In [5]:
from typing import Optional
import psycopg


def execute_query(query: str, params: Optional[dict]) -> list[tuple]:
    with psycopg.connect(**{
        "dbname": "comp0022",
        "user": "admin",
        "password": "top_secret_password",
        "host": "localhost",
        "port": "5432",
    }) as conn:
        with conn.cursor() as cursor:
            cursor.execute(query, params)
            results = cursor.fetchall()

    conn.close()
    return results

In [53]:
import time


queries = {
    'join' : """
SELECT
                m.image_url,
                m.title,
                m.year,
                AVG(r.rating),
                ARRAY_AGG(DISTINCT g.genre) AS genres,
                ARRAY_AGG(DISTINCT t.tag) AS tags,
                ARRAY_AGG(r.rating) FILTER (WHERE r.rating IS NOT NULL) AS ratings,
                ARRAY_AGG(DISTINCT a.name) as actors,
                ARRAY_AGG(DISTINCT d.name) as directors
            FROM movies m
            LEFT JOIN ratings r ON m.movie_id = r.movie_id
            LEFT JOIN movies_genres mg ON m.movie_id = mg.movie_id
            LEFT JOIN genres g ON mg.genre_id = g.genre_id
            LEFT JOIN tags t ON m.movie_id = t.movie_id
            left join movies_actors ma on m.movie_id = ma.movie_id
            left join actors a on ma.actor_id = a.actor_id
            left join movies_directors md on m.movie_id = md.movie_id
            left join directors d on md.director_id = d.director_id
            WHERE 1=1
            GROUP BY m.title, m.image_url, m.year
            ORDER BY AVG(r.rating) DESC
            LIMIT 15
""",
'inner_join_minimal_return' : """
SELECT
                m.image_url,
                m.title,
                m.year
            FROM movies m
            inner JOIN ratings r ON m.movie_id = r.movie_id
            inner JOIN movies_genres mg ON m.movie_id = mg.movie_id
            inner JOIN genres g ON mg.genre_id = g.genre_id
            inner JOIN tags t ON m.movie_id = t.movie_id
            inner join movies_actors ma on m.movie_id = ma.movie_id
            inner join actors a on ma.actor_id = a.actor_id
            inner join movies_directors md on m.movie_id = md.movie_id
            inner join directors d on md.director_id = d.director_id
            WHERE 1=1
            GROUP BY m.title, m.image_url, m.year
            ORDER BY AVG(r.rating) DESC
            LIMIT 5
""",
'minimal' : """
SELECT
                m.image_url,
                m.title,
                m.year
            FROM movies m
            inner JOIN ratings r ON m.movie_id = r.movie_id
            WHERE 1=1
            GROUP BY m.title, m.image_url, m.year
            ORDER BY AVG(r.rating) DESC
            LIMIT 5
""",
'minimal_no_order' : """
SELECT
                m.image_url,
                m.title,
                m.year
            FROM movies m
            inner JOIN ratings r ON m.movie_id = r.movie_id
            WHERE 1=1
            GROUP BY m.title, m.image_url, m.year
            LIMIT 5
"""}

params = {}

times = {}
for n, q in queries.items():
    best_time = 100
    for _ in range(3):
        start_time = time.time()
        execute_query(q, params)
        end_time = time.time()
        best_time = min(best_time, end_time - start_time)
    times[n] = (best_time)
times

{'inner_join_minimal_return': 1.2075157165527344,
 'minimal': 0.05252504348754883,
 'minimal_no_order': 0.049154043197631836}

In [42]:
import concurrent.futures

best_time = 100
for _ in range(30):
    start_time = time.time()
    pt_1 = """select dm.movie_id from movies_directors dm
    inner join directors d on d.director_id = dm.director_id
    where lower(d.name) like lower(%(directorname)s)"""
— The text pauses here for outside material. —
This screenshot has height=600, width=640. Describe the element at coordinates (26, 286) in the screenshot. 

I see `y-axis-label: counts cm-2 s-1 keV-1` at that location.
    pt_2 = """select am.movie_id from movies_actors am
    inner join actors a on a.actor_id = am.actor_id
    where lower(a.name) like lower(%(actorname)s)"""

    with concurrent.futures.ThreadPoolExecutor() as executor:
        future_to_query = {
            executor.submit(execute_query, pt_1, {'directorname': 'A%'}): 'director',
            executor.submit(execute_query, pt_2, {'actorname': 'A%'}): 'actor'
        }
        
        result_1 = []
        result_2 = []
        
        for future in concurrent.futures.as_completed(future_to_query):
            query_type = future_to_query[future]
            if query_type == 'director':
                result_1 = future.result()
            elif query_type == 'actor':
                result_2 = future.result()

    result_intersection = set(result_1).intersection(set(result_2))
    end_time = time.time()

    best_time = min(best_time, end_time - start_time)
best_time   

0.022302865982055664

In [43]:
best_time = 100
for _ in range(30):
    start_time = time.time()
    query = """
    select * from movies m
    left join movies_directors dm on dm.movie_id = m.movie_id
    left join movies_actors am on am.movie_id = m.movie_id
    left join directors d on d.director_id = dm.director_id
    left join actors a on a.actor_id = am.actor_id
    where a.name like %(actorname)s
    and d.name like %(directorname)s"""

    params = {'actorname': 'A%', 'directorname': 'A%'}
    execute_query(query, params)
    end_time = time.time()
    best_time = min(best_time, end_time - start_time)
best_time

0.00890207290649414